"Stories can be true even if they're not real," muses nine-year-old Alex Torrey. His whole life has been steeped in stories: His parents were the stars of a cult favorite science fiction television show, Anomaly, and both have continued their acting careers somewhat successfully. Alex is a budding writer and voracious reader, devouring each installment of a Harry Potter-like young adult book series.
It doesn't take long for readers of Bob Proehl's novel A Hundred Thousand Worlds to discover that Alex has been, in a way, living in a world of fiction for most of his life. He knows that his mother, Valerie, is taking him on a road trip from New York to Los Angeles to reunite with his estranged father. But he doesn't know that the visit will last longer than he imagined, due to a secret Valerie's been keeping from him for years.
Alex and Valerie's road trip, punctuated by stops at comic book conventions, where Valerie is in high demand, is the main thread in a novel that — for better and for worse — has quite a few of them. A Hundred Thousand Worlds is a charming, sprawling novel by an author whose ambition, while laudable, sometimes gets the best of him.
As the two travelers go their way from one ocean to the other, they befriend a handful of people who are also on the convention circuit. There's Brett, a sweet indie comic book artist whose collaboration with his best friend causes him more than a few headaches. There's Gail, the founder of "a feminist and sometimes misandrist website called BrainsOverBreasts.com" — she's since ditched blogging for a job writing for a major comic book publisher.
And then there's a group of women cosplayers, paid by convention organizers to dress up as popular comic book heroes and roam the convention halls. Their main function in the novel is to provide a kind of running commentary about the comic book industry; besides their (sometimes funny) quips, it's not entirely clear what they're doing in the book.
There are some things that Proehl does well in A Hundred Thousand Worlds. First of all, he's a talented and earnest writer who never condescends to his characters. While Valerie doesn't completely understand the devotion fans had for her show, she's encouraged by the purity of their fandom: "It's something she likes quite a bit about this little world: the capability of those within it to get deeply and sincerely excited about things. She wonders how they fare in the real world, where excitement is poorly valued, and she tries to think of things she has been excited about. There are so few."

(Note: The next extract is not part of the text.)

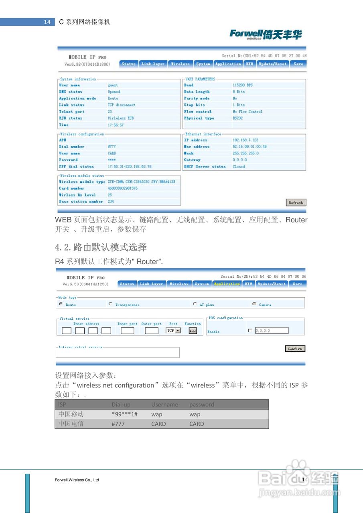Click the Confirm button
Image resolution: width=363 pixels, height=513 pixels.
295,349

Proehl's best accomplishment in the book, though, is the very realistic, and very sweet, relationship between Valerie and Alex, "this lifesaver, this impossible child." Alex is precocious, but he never acts like anything other than a nine-year-old, and his observations manage to be both childlike and wise: "There are practically no other kids [at the comic book convention], which is stupid, because there's so much stuff for kids here."
But the novel is, unfortunately, way too busy, and the other characters aren't as well-realized as Valerie and Alex. Brett exists in the book chiefly to be a foil for Alex, who's taken a shine to the mopey artist. And Gail comes off as a stand-in, inserted into the novel to rail against the problems of the comic book industry: discrimination against (and objectification of) women, homophobia, the unchecked use of sexual assault as a plot device in comic books.

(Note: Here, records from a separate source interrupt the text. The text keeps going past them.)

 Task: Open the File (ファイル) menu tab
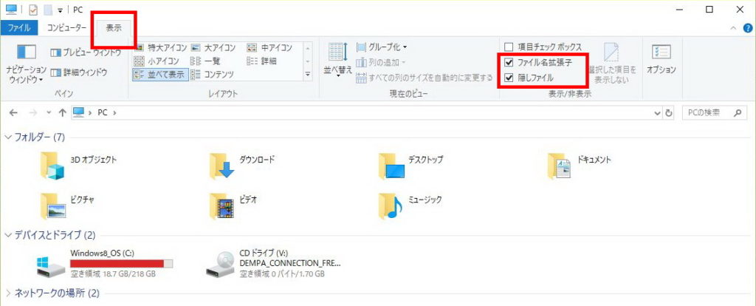(x=18, y=28)
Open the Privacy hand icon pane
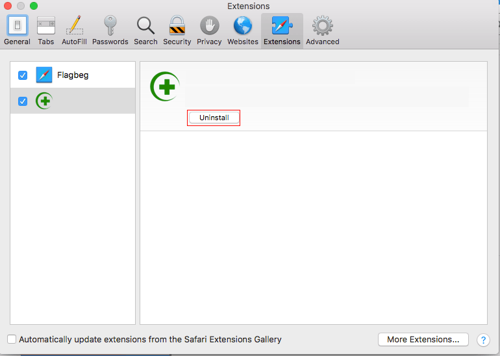This screenshot has height=356, width=500. point(208,31)
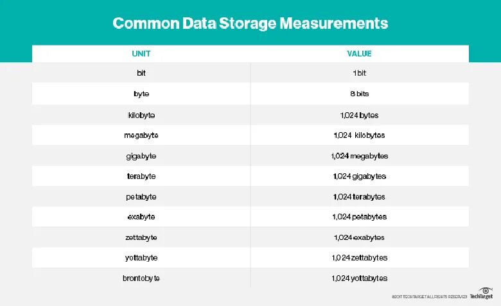Select the petabyte row label
The height and width of the screenshot is (306, 501).
pos(141,197)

Those are, of course, real problems in the comic book industry (and so many other ones, too), and it's refreshing to see a writer aware of them. But it's awkwardly shoehorned in, and it's a distraction from the main story. This is a common problem with debut novelists — they frequently have the urge to incorporate every idea they've ever had into their first book.

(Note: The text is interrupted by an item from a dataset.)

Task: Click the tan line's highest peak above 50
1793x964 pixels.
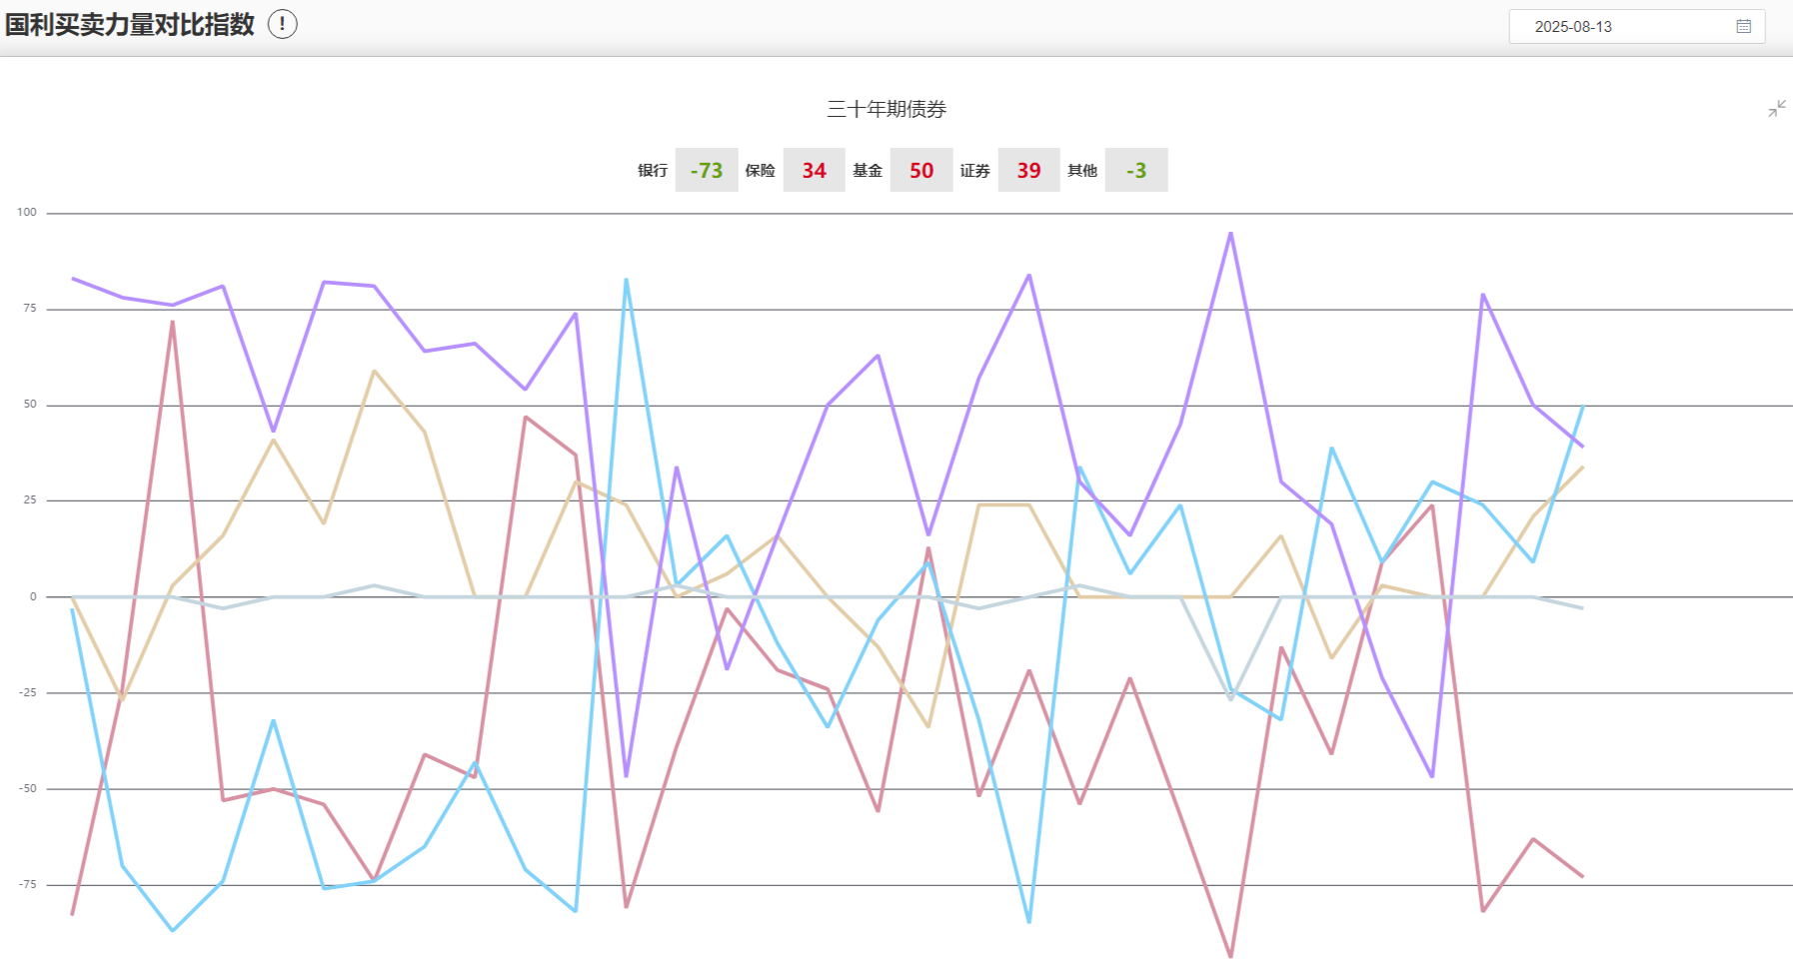Action: [374, 372]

A Hundred Thousand Worlds is messy at times, but it's not without its charms, and Proehl's wit and insight make it very likely he'll write a great novel some day. And writing a novel is a lot harder than it looks, of course — as Gail puts it: "It's tougher when you're moving things to an ending. Beginnings are so much simpler — everything can sprawl out. But endings have to winnow to a point, and it's easier to trip and stumble into it than to smoothly spiral downward."